Losing someone close can be very stressful, and that's often compounded by having to deal with the money-related issues entailed. Here are four things you can do now to minimise any financial burden on your family when you die.
We all know that death is inevitable. Yet we do everything we can to ignore or avoid it.
This contradiction has received plenty of attention in psychology. Some theories, like Terror Management Theory, argue that it is the cause of most emotional conflicts.
Unsurprisingly, and unfortunately, it can also lead to tension within families. That is because if we ignore our own mortality, we are unlikely to prepare for it. And that can have serious consequences for our loved ones.
Preparing for the inevitable should therefore not be seen as something introspective and morbid. Rather, it should be dealt with as being considerate of the implications for those we leave behind.
You shouldn’t want to compound the trauma of your death with the added anxiety of leaving your family with a financial maze to navigate.
No matter your age or circumstances, it is worthwhile to have things arranged so that it is clear what needs to be done should the worst occur.
Save a file on your computer containing key information
A simple but important step you can take is to have a file or a document saved on a computer that contains all of the important information relating to your finances. This includes insurance policies, bank account details and investments.

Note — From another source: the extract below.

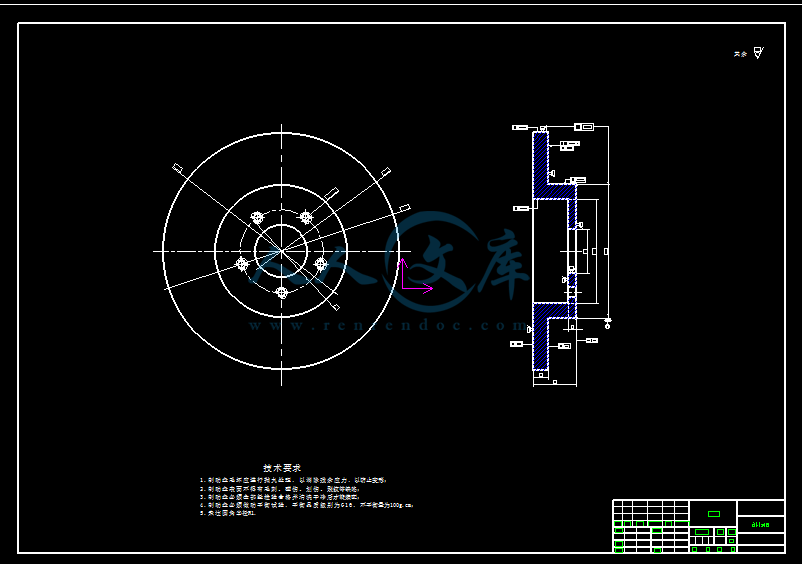Select the revision table grid in title block
The height and width of the screenshot is (564, 802).
point(650,525)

It should also have the details of any debts like home loans or vehicle financing, and contracts such as for mobile phones or streaming services. These are all things that need to be transferred or ended if you pass away, and it’s very helpful if your family has them all in one place.
Ensure that your will is up to date
Research published by unbiased.co.uk in 2018 found that 60% of adults in the UK don’t have a will. Essentially, all of these people face the risk of dying intestate, and therefore letting the law decide who should inherit from them.

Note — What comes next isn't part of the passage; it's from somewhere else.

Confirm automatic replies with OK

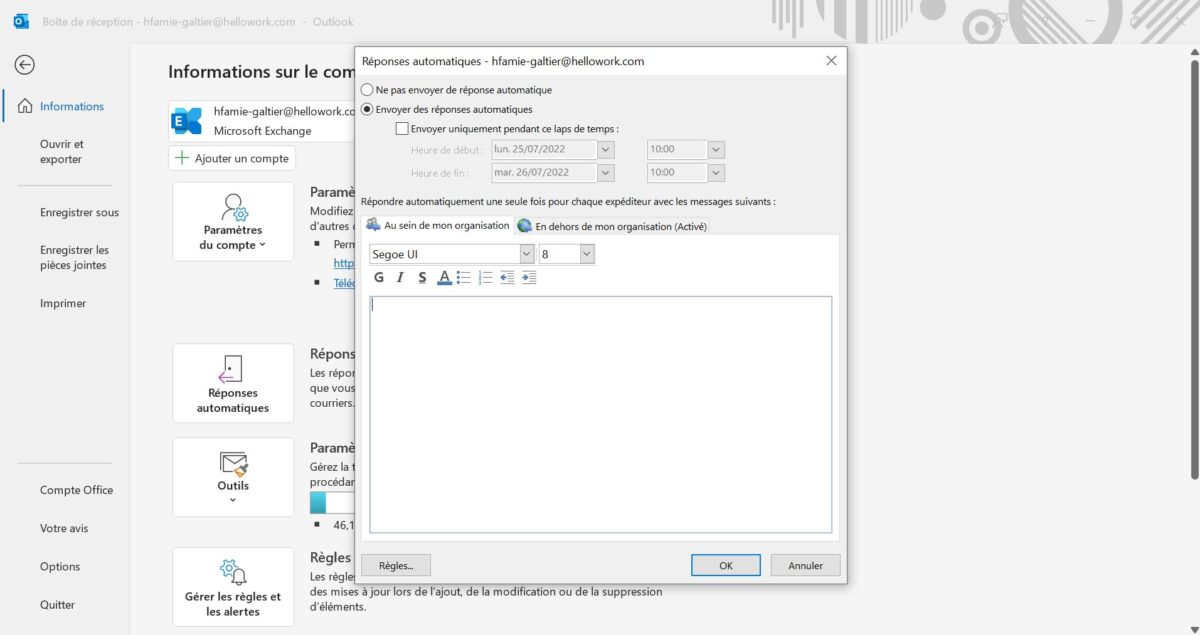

The law governing what happens in this instance can lead to devastating outcomes. For instance, it does not recognise cohabiting partners, only those who are married. So even if you have been living with someone for decades, if you die without a will they will inherit nothing.

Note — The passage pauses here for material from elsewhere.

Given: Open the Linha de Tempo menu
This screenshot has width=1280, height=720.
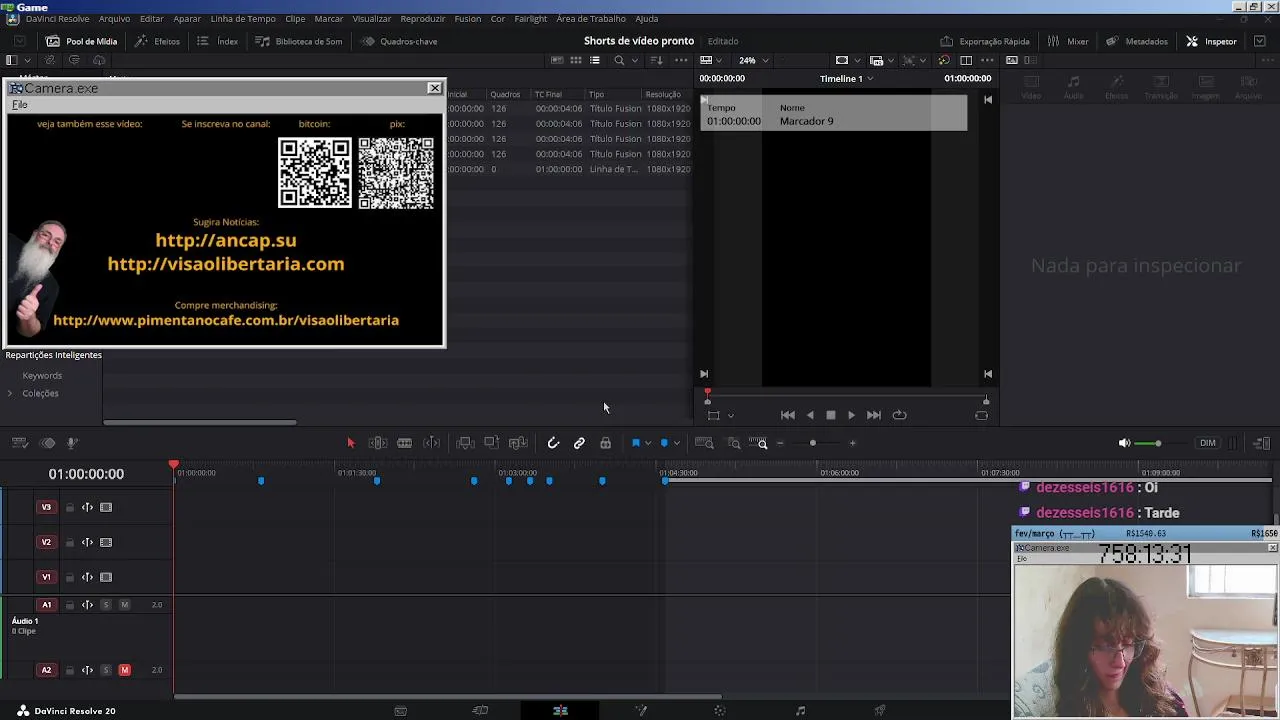Looking at the screenshot, I should [243, 19].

Writing your wishes into your will allows you to make sure you are providing for your loved ones. It’s also a good idea to tell all of those you have named what they can expect so that there are no surprises.
Also be sure to revisit your will regularly. Your circumstances and wishes will change over time. Make sure that your current will reflects this.
Name (and update) your beneficiaries
Many financial products allow you to name a beneficiary in the event of your death. Doing so ensures that the money passes directly to the people you want it to go to.
These payouts are not usually liable for income or capital gains tax, but inheritance tax will be deducted if the total value of your estate is more than £325,000.
A critical consideration is to update these beneficiaries if your life circumstances change. It is not uncommon for divorced partners to receive life insurance payouts long after they have separated and for new spouses to receive nothing because the policies were never changed.
Consider final expenses
Unfortunately, dying can be expensive. This is not just because funerals can be costly, but there are services that need to be paid for in winding up an estate. Inheritance tax may also be payable.
Having a funeral policy is a good way to deal with the former, but be aware that some policies provide much better value than others. Some life insurance policies may even include this as a separate benefit.
The bigger consideration is however making sure that there will be enough liquid cash in your estate to pay for the probate fees. This refers to the process of dealing with the affairs of a deceased person.
These fees can be 2% to 5% of the value of the estate. An estate valued at £500 000 would therefore see solicitor’s costs of up to £25 000, before VAT. Making an allowance for this, either through a life insurance policy that pays into your estate or a savings account (which could also serve as an emergency fund) will ensure that nobody needs to sell assets just to cover this legal process.
Estates valued at more than £325,000 will also have to pay 40% inheritance tax. Anything left to a spouse or civil partner is, however, not taxable. This is more difficult to provision for, but again having adequate life insurance is a sound way to make sure that your family isn’t left with far less than you would have liked.